Walter Klein Nienhuis is de bedrijfsleider van het Bruishuis in Arnhem, een flat met 90 woningen en 35 bedrijven met een omzet van 5 ton en een batig saldo van 50.000 euro over 2014. Het Bruishuis huurt het hoge flatgebouw van woningcorporatie Volkshuisvesting en verhuurt de ruimtes weer door. Met de winst doet het bedrijf dingen voor de wijk. ‘Mensen die veel voor het Bruishuis doen worden certificaathouder en krijgen een grotere stem in het beleid’, vertelt Klein Nienhuis. ‘We zijn een bewonersbedrijf dat allerlei bewonersinitiatieven ondersteunt, zoals een voedselbank, een kledingbank, een speelgoedbank, Nederlandse les. Bedrijven selecteren we op levensvatbaarheid.’

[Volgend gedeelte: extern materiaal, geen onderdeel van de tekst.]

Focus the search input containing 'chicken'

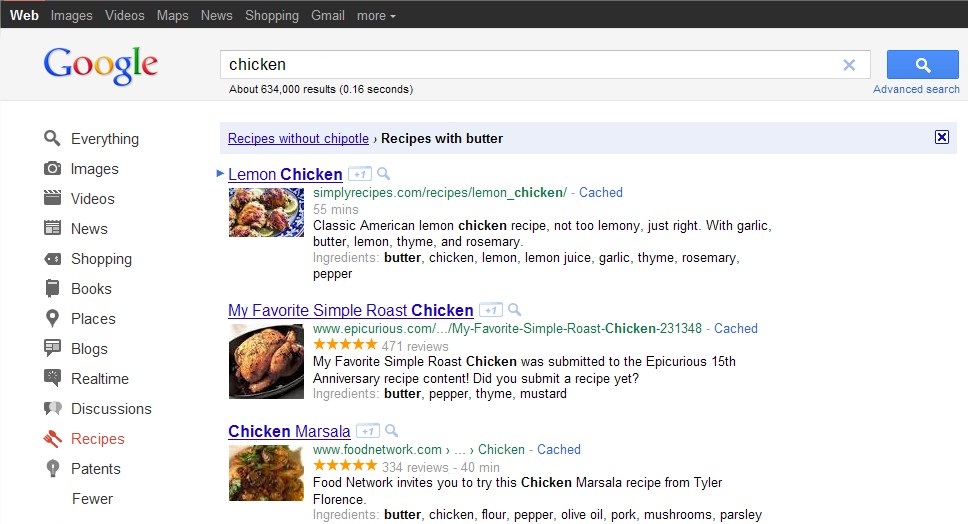[530, 65]
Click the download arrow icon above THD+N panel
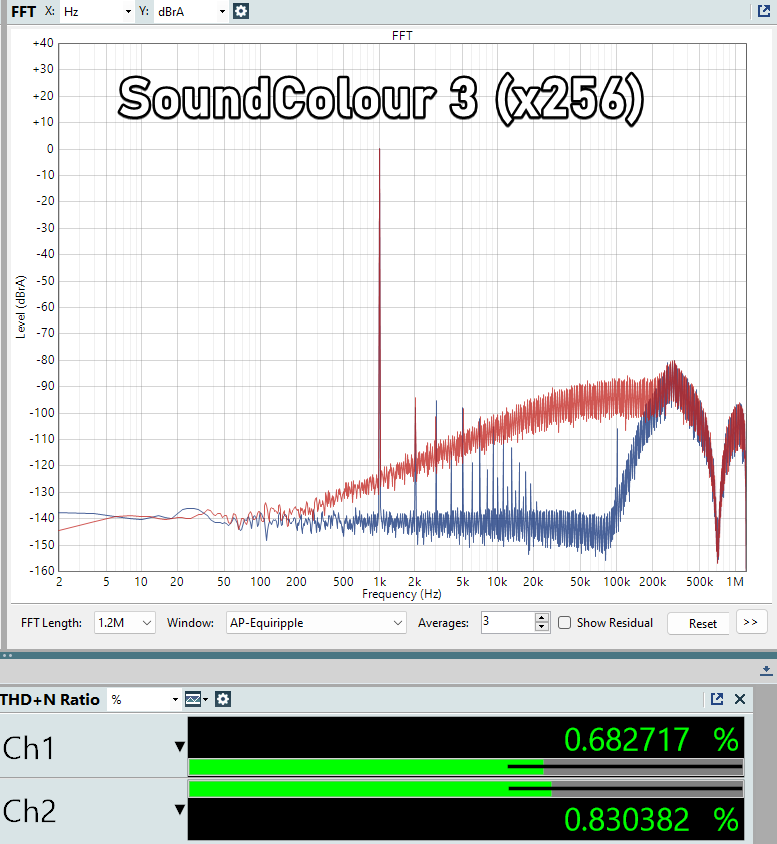Viewport: 777px width, 844px height. tap(766, 670)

De helft van de huurders krijgt woonbegeleiding, anderen hebben problemen met alcohol, drugs of schulden

Klein Nienhuis schetst de geschiedenis van de flat en de multiculturele achterstandswijk Malburgen. De flat was eind jaren ’90 in een deplorabele staat en de woningcorporatie wilde er iets nuttigs mee doen voor de wijk. Bewonersorganisaties en het wijkplatform wilden aanvankelijk niet in het bestuur gaan zitten, maar met een groep medestanders besloot Klein Nienhuis een bewonersbedrijf te gaan opzetten.

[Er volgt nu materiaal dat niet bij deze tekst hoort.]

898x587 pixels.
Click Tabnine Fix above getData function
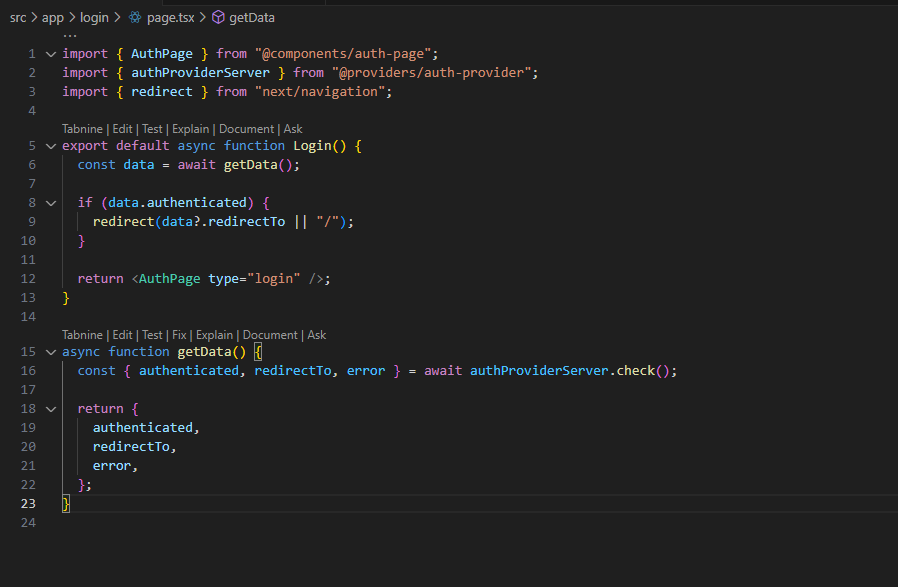pyautogui.click(x=179, y=335)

De helft van de huurders krijgt woonbegeleiding, en anderen hebben problemen met alcohol, drugs of schulden. Volgens Klein Nienhuis kan het Bruishuis niet meer verslaafde bewoners aan, omdat de veiligheid soms in het geding komt. Het Bruishuis heeft plannen voor een filmhuis, met een podium voor bijvoorbeeld popbands uit de wijk, dat met subsidie van sociale fondsen tot stand komt. ‘Er is geen financiële relatie met de gemeente, maar we willen eerst nog meer activiteiten voor de wijk ontwikkelen. Met onze speeltuin en het wijkrestaurant van Philadelphia leveren we al een flinke bijdrage in de wijk.’

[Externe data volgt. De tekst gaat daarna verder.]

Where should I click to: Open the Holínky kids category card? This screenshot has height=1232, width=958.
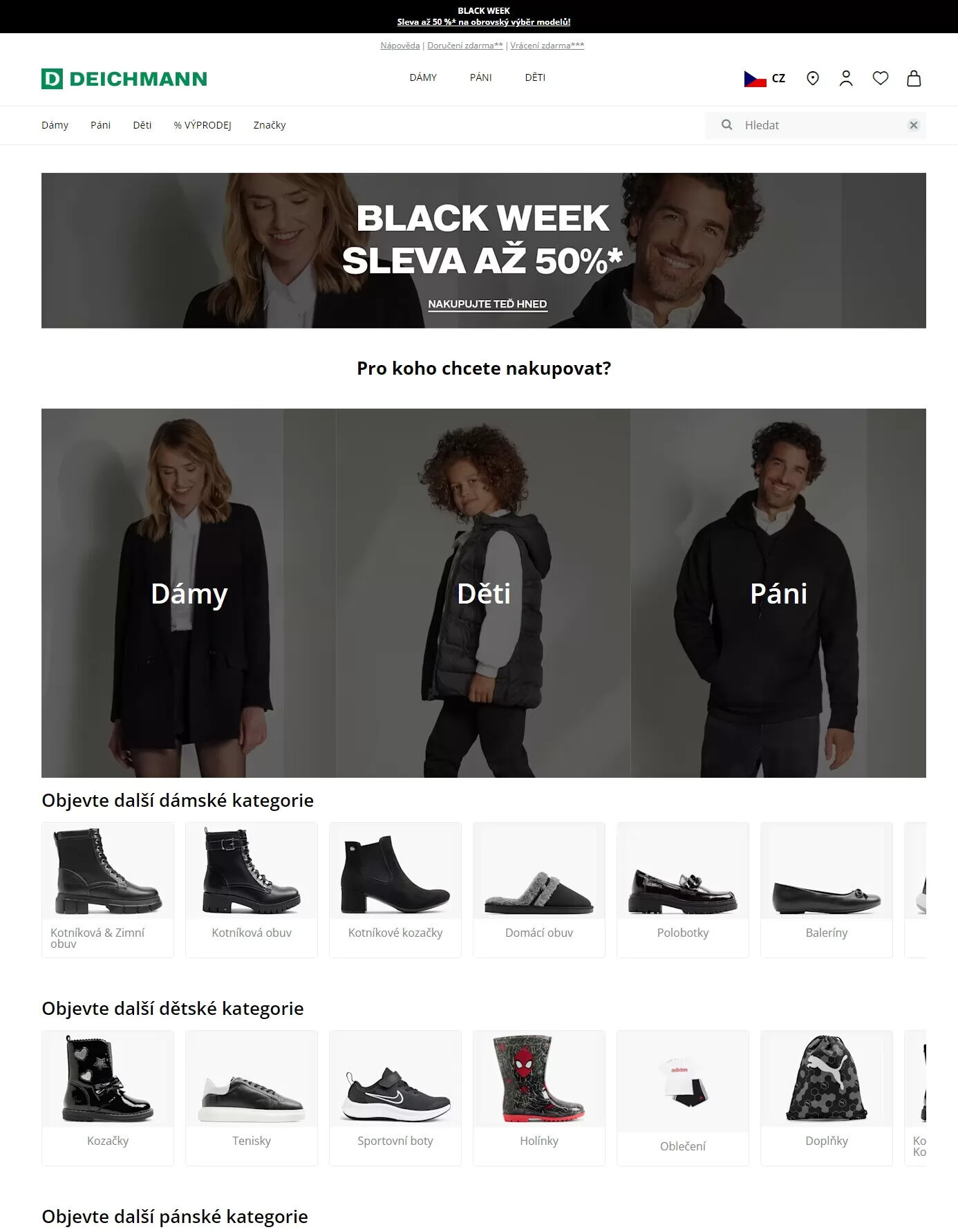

Alevitische Vereniging houdt Amersfoorts buurthuis overeind

Levent Aykul is voorzitter van de stichting buurtcentrum ‘t Middelpunt in de Amersfoortse wijk Zielhorst, die door de Alevitische Vereniging is opgekocht. De gemeente wilde zes buurtcentra sluiten, en daarop kocht de liberaal islamitische vereniging in 2013 ’t Middelpunt. Zo wilde de vereniging met 130 leden voor zichzelf ruimte behouden en door de verhuur van overige ruimtes ook een sociale functie voor de wijk. De gemeente vroeg wel liefst € 400.000 voor het pand, een bedrag dat de vereniging in vijftien jaar moet zien af te lossen.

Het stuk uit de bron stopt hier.